TASK ITEM: Copy exactly the stretch of data below from the line with "Plc (512, 1653)" through the line with "You are a GUI agent. The screenshot is 1624×2296.", including both of those lines.

RECORDED DATA:
==*==

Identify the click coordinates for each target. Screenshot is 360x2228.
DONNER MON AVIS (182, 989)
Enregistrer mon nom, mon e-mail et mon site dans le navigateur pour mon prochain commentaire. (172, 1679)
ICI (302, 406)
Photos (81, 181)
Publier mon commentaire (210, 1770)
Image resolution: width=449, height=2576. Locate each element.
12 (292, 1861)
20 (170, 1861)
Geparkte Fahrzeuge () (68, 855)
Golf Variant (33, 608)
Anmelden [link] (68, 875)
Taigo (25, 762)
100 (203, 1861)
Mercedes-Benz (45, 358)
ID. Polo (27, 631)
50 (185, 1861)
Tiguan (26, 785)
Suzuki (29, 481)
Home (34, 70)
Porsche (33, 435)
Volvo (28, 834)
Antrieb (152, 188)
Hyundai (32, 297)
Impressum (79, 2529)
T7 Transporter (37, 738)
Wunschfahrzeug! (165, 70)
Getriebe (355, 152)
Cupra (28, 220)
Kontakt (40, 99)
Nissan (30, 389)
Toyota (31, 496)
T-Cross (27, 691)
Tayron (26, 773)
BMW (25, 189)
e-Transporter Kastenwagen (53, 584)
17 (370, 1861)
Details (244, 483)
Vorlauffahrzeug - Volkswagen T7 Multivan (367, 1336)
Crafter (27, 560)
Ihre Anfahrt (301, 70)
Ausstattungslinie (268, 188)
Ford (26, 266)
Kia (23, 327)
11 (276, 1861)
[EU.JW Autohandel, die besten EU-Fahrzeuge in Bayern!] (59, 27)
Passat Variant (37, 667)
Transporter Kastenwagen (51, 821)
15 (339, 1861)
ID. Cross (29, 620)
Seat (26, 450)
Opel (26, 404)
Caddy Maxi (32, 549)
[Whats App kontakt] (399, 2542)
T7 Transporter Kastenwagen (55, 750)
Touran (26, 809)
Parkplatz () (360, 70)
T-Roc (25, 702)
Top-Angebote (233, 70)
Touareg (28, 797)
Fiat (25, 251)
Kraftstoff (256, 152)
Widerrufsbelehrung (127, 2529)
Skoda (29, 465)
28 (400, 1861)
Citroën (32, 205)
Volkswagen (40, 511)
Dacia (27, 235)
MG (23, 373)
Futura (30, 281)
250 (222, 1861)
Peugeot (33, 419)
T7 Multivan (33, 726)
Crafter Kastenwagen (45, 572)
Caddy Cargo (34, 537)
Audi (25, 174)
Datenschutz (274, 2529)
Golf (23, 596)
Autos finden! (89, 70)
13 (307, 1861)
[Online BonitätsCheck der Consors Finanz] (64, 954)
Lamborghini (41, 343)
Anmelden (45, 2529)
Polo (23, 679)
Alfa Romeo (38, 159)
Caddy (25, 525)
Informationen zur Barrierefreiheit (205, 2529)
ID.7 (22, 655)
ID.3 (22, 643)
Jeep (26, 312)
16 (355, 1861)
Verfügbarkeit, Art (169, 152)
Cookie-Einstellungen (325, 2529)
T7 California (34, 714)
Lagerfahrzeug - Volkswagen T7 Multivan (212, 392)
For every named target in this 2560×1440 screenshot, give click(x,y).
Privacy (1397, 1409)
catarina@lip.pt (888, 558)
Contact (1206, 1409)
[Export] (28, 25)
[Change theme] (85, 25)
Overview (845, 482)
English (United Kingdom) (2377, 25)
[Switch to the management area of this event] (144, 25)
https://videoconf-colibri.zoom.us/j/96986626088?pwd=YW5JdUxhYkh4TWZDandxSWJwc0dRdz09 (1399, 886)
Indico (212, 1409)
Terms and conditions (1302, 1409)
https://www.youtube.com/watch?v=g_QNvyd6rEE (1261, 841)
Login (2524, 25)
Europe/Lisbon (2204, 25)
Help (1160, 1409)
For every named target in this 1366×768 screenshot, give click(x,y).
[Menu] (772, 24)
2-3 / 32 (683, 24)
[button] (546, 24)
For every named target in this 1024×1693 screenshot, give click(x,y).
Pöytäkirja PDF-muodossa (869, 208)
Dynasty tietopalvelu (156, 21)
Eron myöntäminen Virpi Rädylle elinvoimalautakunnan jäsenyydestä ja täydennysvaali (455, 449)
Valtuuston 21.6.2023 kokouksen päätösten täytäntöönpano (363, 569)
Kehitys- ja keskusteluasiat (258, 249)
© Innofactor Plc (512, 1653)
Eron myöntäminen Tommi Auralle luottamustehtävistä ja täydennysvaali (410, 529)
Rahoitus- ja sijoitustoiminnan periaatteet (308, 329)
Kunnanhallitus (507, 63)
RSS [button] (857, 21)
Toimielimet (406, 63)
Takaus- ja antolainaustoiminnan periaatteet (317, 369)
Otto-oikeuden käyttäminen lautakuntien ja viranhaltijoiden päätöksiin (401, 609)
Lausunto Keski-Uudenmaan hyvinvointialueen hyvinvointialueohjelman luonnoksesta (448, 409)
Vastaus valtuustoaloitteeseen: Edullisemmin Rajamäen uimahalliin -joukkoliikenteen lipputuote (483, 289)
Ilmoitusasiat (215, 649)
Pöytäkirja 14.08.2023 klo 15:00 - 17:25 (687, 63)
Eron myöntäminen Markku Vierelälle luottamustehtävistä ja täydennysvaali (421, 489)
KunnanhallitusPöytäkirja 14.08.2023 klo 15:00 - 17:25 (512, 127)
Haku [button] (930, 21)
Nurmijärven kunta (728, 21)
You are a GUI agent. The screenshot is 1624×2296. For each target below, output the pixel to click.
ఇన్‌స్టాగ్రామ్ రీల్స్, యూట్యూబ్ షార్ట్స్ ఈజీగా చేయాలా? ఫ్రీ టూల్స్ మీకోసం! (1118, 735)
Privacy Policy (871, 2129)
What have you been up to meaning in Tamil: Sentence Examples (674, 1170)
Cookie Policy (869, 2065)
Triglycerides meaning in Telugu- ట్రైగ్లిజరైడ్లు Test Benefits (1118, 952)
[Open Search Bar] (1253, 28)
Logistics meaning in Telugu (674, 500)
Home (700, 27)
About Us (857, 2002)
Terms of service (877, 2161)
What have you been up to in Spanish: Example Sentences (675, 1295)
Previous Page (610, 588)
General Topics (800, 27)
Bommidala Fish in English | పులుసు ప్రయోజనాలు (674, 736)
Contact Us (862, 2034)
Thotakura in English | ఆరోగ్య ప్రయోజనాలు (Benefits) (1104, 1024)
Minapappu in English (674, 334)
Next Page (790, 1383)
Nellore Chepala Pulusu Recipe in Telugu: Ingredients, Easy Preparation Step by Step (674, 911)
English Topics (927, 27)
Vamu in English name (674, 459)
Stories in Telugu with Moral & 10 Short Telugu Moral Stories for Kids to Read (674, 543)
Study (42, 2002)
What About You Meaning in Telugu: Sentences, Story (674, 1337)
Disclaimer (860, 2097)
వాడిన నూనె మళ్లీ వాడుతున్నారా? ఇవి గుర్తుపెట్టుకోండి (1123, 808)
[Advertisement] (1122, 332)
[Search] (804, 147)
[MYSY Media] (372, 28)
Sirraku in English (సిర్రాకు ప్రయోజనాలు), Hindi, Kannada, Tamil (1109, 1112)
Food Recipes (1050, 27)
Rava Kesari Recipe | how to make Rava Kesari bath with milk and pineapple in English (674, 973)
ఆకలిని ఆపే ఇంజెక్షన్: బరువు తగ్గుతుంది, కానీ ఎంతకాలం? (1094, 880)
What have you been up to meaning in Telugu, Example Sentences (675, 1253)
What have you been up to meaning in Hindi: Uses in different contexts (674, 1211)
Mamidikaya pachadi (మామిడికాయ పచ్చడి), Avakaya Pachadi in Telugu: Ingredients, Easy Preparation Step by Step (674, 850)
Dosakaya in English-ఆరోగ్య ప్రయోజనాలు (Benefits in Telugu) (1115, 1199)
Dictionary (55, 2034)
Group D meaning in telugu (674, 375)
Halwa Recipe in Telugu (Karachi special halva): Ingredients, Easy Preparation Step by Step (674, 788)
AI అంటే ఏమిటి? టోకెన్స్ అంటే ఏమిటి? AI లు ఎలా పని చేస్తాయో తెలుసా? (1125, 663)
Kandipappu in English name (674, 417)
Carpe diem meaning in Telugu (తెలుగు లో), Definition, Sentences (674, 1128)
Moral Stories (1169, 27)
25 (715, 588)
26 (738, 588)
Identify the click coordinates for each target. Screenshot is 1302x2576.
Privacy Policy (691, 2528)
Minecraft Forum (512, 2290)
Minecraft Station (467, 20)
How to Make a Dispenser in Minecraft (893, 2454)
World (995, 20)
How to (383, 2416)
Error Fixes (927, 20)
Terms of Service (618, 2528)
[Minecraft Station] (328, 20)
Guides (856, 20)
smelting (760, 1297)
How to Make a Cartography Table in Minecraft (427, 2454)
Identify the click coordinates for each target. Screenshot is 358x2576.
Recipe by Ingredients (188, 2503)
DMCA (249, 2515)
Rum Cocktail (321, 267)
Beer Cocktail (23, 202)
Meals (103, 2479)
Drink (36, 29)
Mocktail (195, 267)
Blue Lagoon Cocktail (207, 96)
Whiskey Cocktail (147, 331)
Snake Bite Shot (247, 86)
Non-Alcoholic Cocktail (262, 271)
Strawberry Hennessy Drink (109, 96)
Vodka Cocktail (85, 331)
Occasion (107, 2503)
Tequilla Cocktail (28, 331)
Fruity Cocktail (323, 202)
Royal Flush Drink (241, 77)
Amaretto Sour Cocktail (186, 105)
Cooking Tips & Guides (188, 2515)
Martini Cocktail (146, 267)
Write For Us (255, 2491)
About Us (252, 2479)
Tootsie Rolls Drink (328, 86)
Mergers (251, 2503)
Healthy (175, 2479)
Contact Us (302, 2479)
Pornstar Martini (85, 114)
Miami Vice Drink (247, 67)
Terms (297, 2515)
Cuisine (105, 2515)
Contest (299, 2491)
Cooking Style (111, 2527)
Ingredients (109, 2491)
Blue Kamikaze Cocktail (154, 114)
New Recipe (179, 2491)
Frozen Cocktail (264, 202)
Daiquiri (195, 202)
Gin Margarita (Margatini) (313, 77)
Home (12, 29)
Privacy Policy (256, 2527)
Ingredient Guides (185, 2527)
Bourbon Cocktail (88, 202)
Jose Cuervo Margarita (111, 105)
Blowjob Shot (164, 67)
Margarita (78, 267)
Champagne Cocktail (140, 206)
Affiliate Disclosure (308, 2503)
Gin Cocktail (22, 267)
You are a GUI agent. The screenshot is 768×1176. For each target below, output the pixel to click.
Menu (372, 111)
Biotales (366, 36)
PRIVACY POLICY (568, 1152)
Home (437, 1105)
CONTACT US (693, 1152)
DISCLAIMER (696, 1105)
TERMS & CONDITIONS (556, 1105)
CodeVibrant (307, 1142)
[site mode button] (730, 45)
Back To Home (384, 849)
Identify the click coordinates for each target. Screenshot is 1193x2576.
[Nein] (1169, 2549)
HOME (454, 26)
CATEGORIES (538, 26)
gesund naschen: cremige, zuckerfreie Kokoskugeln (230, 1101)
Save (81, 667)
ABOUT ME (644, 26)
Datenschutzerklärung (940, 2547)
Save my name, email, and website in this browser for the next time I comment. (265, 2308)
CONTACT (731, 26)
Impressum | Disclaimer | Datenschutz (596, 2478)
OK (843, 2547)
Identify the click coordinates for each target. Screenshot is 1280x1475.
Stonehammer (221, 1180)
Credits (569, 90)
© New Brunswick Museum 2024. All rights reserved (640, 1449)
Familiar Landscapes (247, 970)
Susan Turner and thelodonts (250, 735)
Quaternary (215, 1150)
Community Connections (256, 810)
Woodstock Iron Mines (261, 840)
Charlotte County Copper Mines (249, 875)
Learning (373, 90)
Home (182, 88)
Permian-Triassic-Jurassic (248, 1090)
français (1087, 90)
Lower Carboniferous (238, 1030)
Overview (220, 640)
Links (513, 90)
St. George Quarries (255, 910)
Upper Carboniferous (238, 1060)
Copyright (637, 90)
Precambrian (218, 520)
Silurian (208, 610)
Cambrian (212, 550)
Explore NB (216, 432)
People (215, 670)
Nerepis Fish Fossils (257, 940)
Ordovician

==*==

RESULT OF THE EXERCISE:
© Innofactor Plc (512, 1653)
Eron myöntäminen Tommi Auralle luottamustehtävistä ja täydennysvaali (410, 529)
Rahoitus- ja sijoitustoiminnan periaatteet (308, 329)
Kunnanhallitus (507, 63)
RSS [button] (857, 21)
Toimielimet (406, 63)
Takaus- ja antolainaustoiminnan periaatteet (317, 369)
Otto-oikeuden käyttäminen lautakuntien ja viranhaltijoiden päätöksiin (401, 609)
Lausunto Keski-Uudenmaan hyvinvointialueen hyvinvointialueohjelman luonnoksesta (448, 409)
Vastaus valtuustoaloitteeseen: Edullisemmin Rajamäen uimahalliin -joukkoliikenteen lipputuote (483, 289)
Ilmoitusasiat (215, 649)
Pöytäkirja 14.08.2023 klo 15:00 - 17:25 (687, 63)
Eron myöntäminen Markku Vierelälle luottamustehtävistä ja täydennysvaali (421, 489)
KunnanhallitusPöytäkirja 14.08.2023 klo 15:00 - 17:25 (512, 127)
Haku [button] (930, 21)
Nurmijärven kunta (728, 21)
You are a GUI agent. The screenshot is 1624×2296. For each target below, output the pixel to click.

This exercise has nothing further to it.